Reklama.
Dubieniecki oskarżony jest o kierowanie zorganizowaną grupą przestępczą, która miała wyłudzić 14 mln złotych z Państwowego Funduszu Rehabilitacji Osób Niepełnosprawnych. Jak ustalili dziennikarze tygodnika, do Zbigniewa Ziobry trafiło pismo z dziewięcioma pytaniami od obrońcy Dubienieckiego . Przesłał je Jarosław Kaczyński.
Jak ustalił "Newsweek", Kaczyński chciał wiedzieć m.in jaki był powód zatrzymania Dubienieckiego w czasie kampanii parlamentarnej. A także w jakim celu wytwarzano dokumenty, które mogły obciążyć jego najbliższych (chodzi o dokument CBA, gdzie wśród podejrzanych widnieje Marta Kaczyńska, która miała otrzymać 50 tys. zł z cypryjskiej firmy swojego byłego męża) oraz dlaczego były zięć prezydenta ma zakaz opuszczania kraju.

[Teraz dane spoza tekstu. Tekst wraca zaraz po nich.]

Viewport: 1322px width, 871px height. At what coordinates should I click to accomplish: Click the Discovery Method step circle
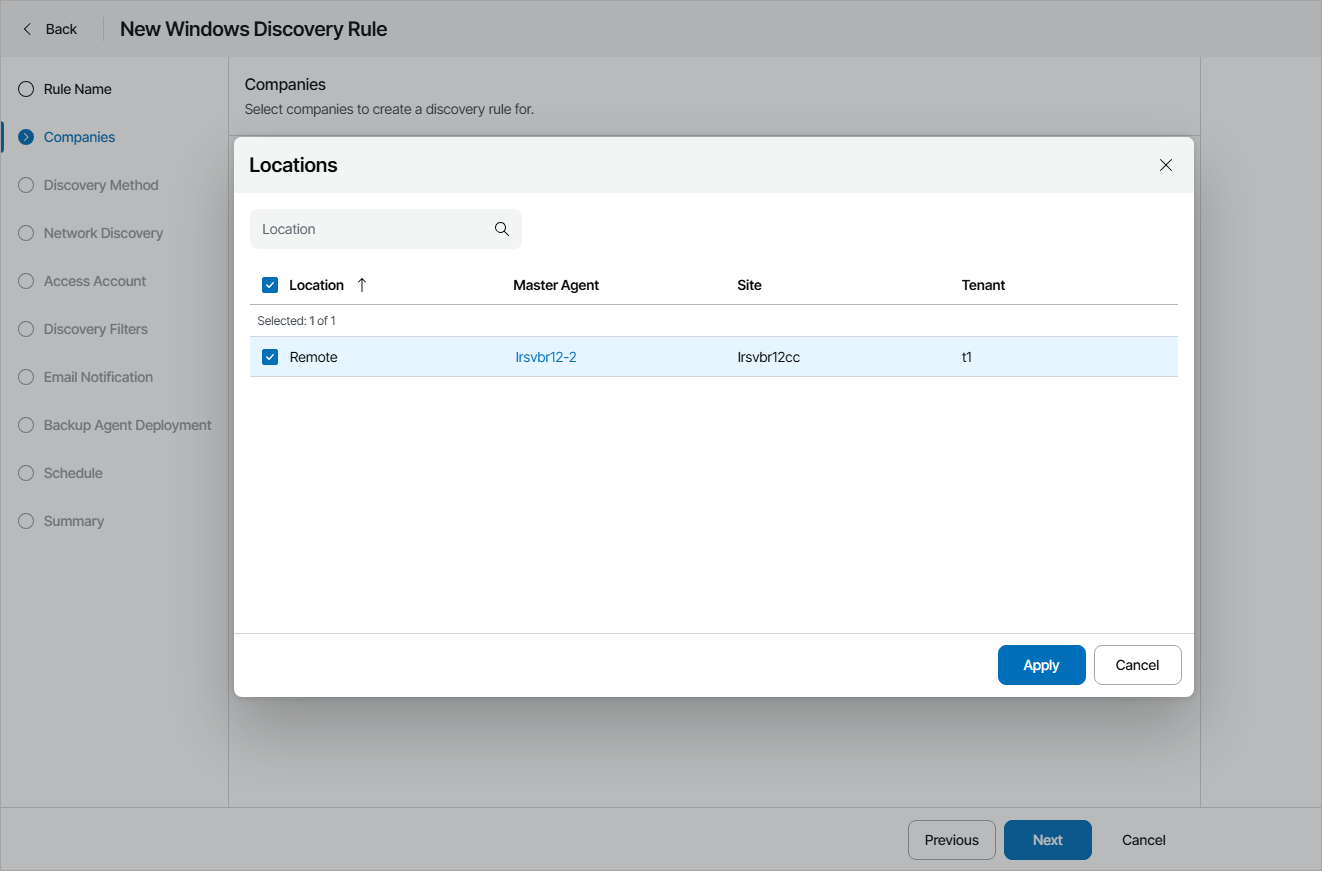[x=26, y=185]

Dziennikarze "Newsweeka" opisują, że śledztwo w sprawie Dubienieckiego weszło na nowe tory, odkąd do władzy doszedł PiS. Najpierw Prokurator Krajowy Bogdan Święczkowski powołał nowy zespół śledczych, a ci już po kilkunastu dniach wypuścili podejrzanego za kaucją wysokości 3 milionów złotych. Dubieniecki ma też zakaz opuszczania kraju. Poprosił o jego zniesienie, ale usłyszał odmowę. W rozmowie z jednym z prokuratorów miał usłyszeć, że to tylko dlatego, iż taka nagła łagodność nie spodobałaby się opinii publicznej. Wszystkiemu zaprzecza oczywiście rzecznik Prokuratury Regionalnej Włodzimierz Krzywicki. Twierdzi, że w toku postępowania nie było mowy o żadnym nacisku ze strony władzy.
Więcej przeczytasz w najnowszym wydaniu tygodnika "Newsweek"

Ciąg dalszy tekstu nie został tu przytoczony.